• [Work order]:
Check every line in the listing below for "agent". Copy the ones where it occurs.

-- Extracted information follows --

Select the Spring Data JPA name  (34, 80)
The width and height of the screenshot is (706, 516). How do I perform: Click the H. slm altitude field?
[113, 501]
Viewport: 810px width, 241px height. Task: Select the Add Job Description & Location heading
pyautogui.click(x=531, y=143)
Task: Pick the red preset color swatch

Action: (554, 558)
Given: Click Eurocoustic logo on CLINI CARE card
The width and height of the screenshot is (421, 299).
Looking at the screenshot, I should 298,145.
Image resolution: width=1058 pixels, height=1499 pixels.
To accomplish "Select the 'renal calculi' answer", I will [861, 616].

-- Extracted information concluded --
-- Extracted information follows --

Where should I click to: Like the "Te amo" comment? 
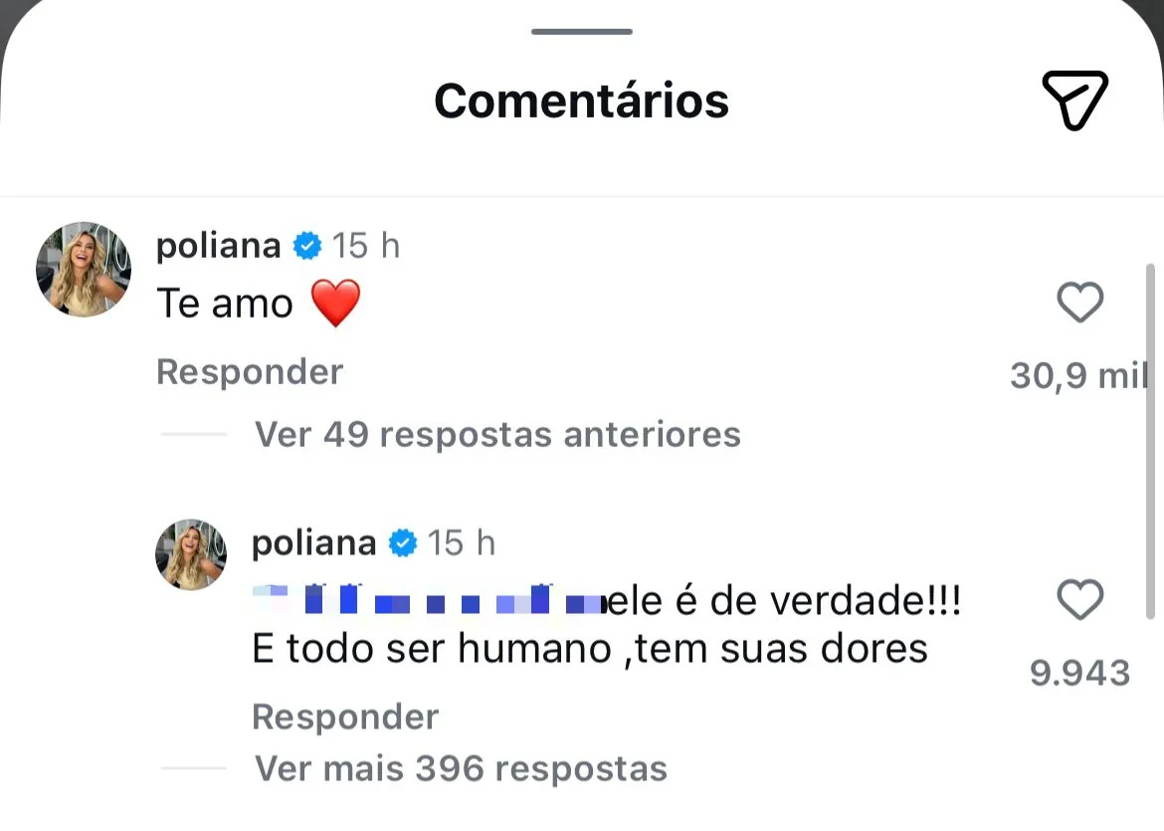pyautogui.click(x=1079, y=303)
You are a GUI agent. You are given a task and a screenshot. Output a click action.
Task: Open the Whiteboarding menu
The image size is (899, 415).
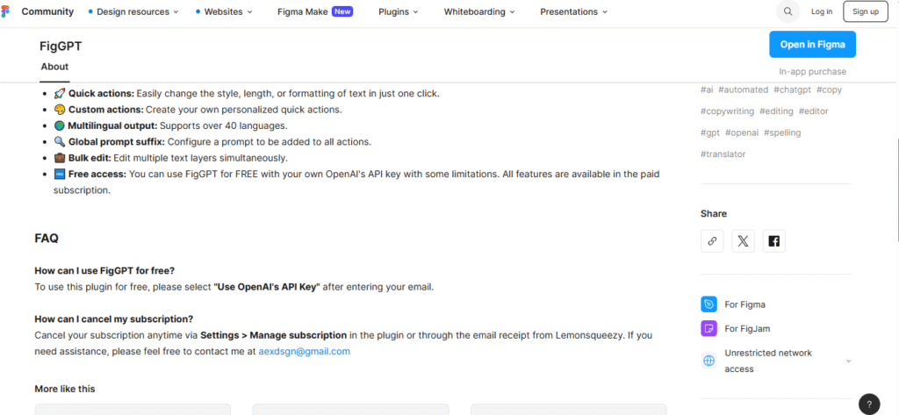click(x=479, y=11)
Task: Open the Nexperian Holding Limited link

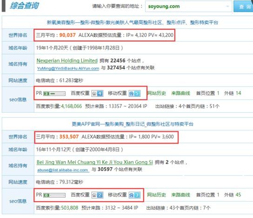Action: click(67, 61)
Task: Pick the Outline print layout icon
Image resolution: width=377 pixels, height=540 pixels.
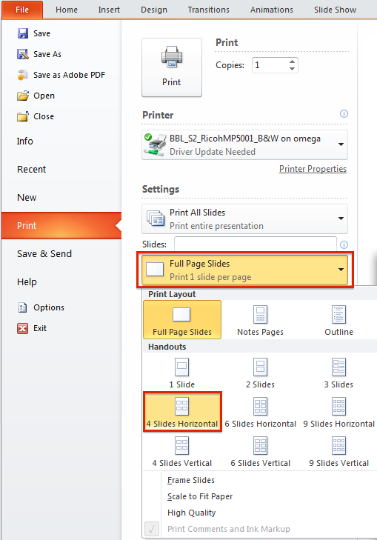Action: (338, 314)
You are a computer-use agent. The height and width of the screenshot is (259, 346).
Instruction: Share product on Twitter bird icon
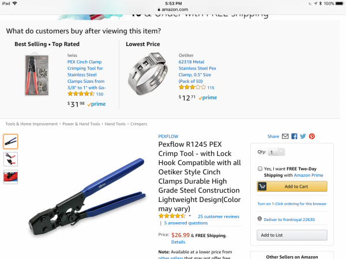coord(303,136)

-- Extracted information concluded --
-- Extracted information follows --

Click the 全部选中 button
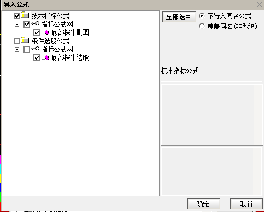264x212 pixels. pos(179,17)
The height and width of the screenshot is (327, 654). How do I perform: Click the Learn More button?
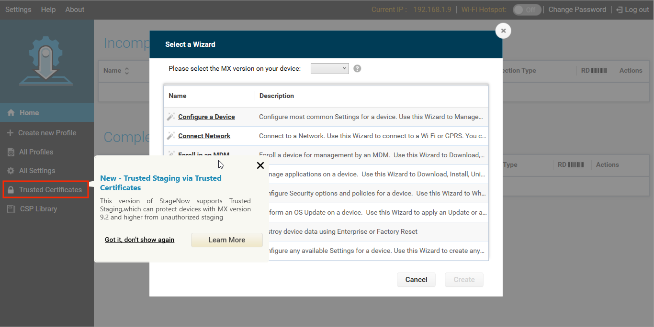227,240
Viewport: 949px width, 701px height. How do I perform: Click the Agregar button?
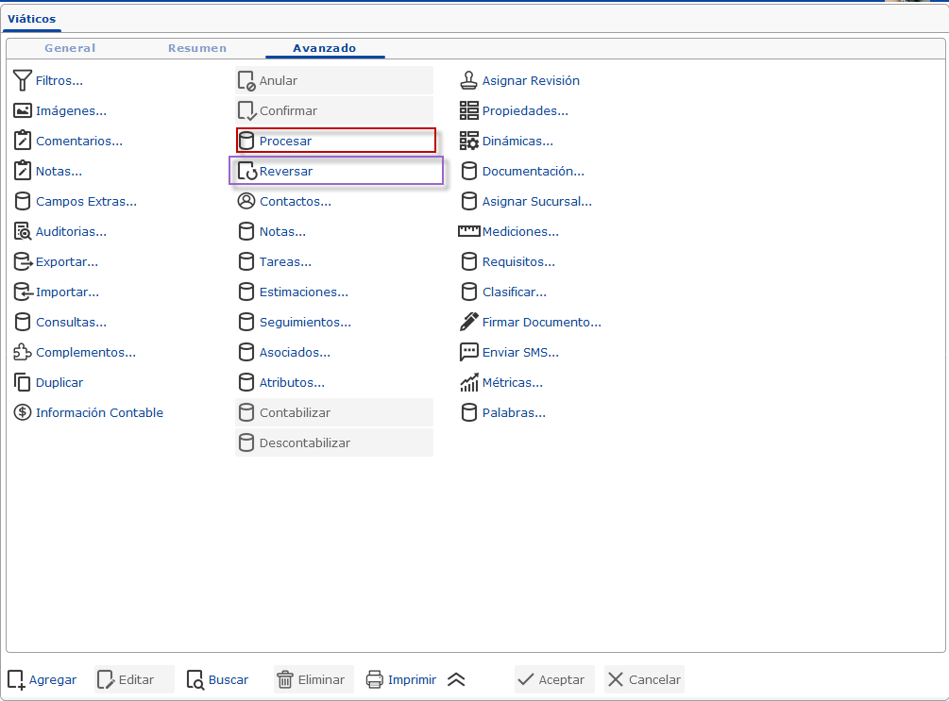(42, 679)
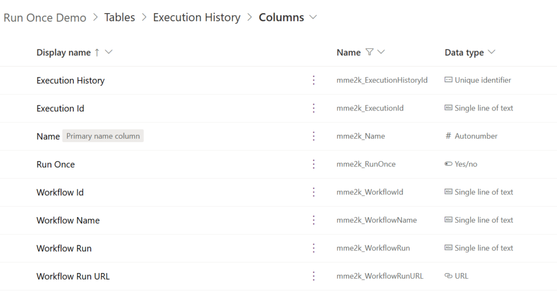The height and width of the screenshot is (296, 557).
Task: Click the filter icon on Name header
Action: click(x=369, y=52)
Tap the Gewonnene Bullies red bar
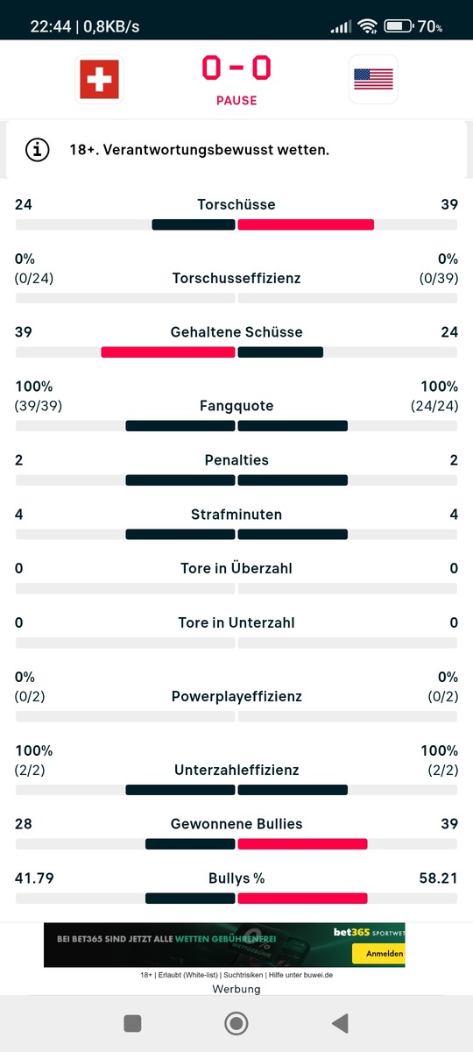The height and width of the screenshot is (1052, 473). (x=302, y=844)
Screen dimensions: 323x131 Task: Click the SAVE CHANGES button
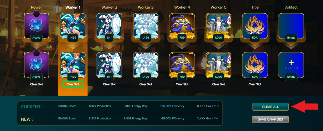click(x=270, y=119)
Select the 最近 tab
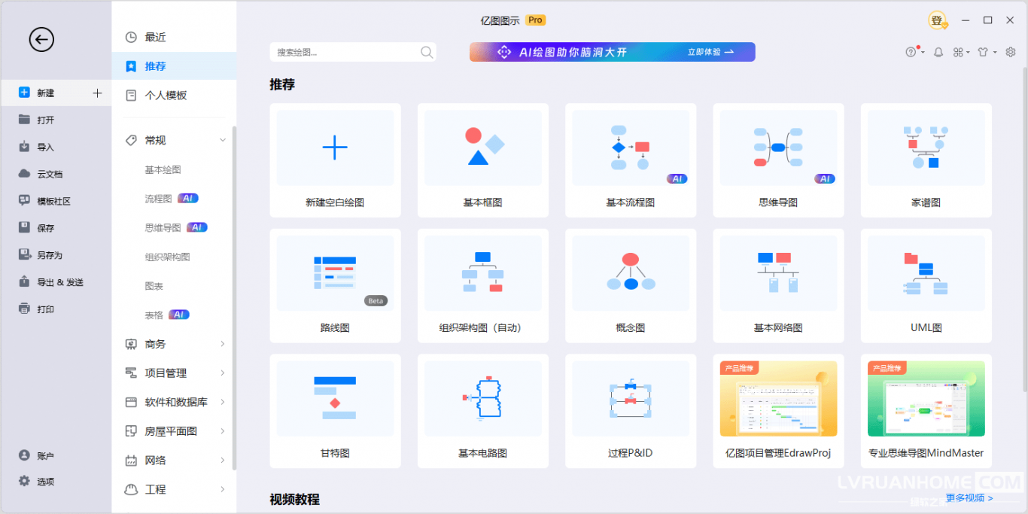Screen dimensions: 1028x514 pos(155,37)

-- Extracted information concluded --

• [Reply]:
You are a GUI agent. You are given a task and a screenshot. Output a click action.
You are a computer-use agent. The height and width of the screenshot is (259, 346).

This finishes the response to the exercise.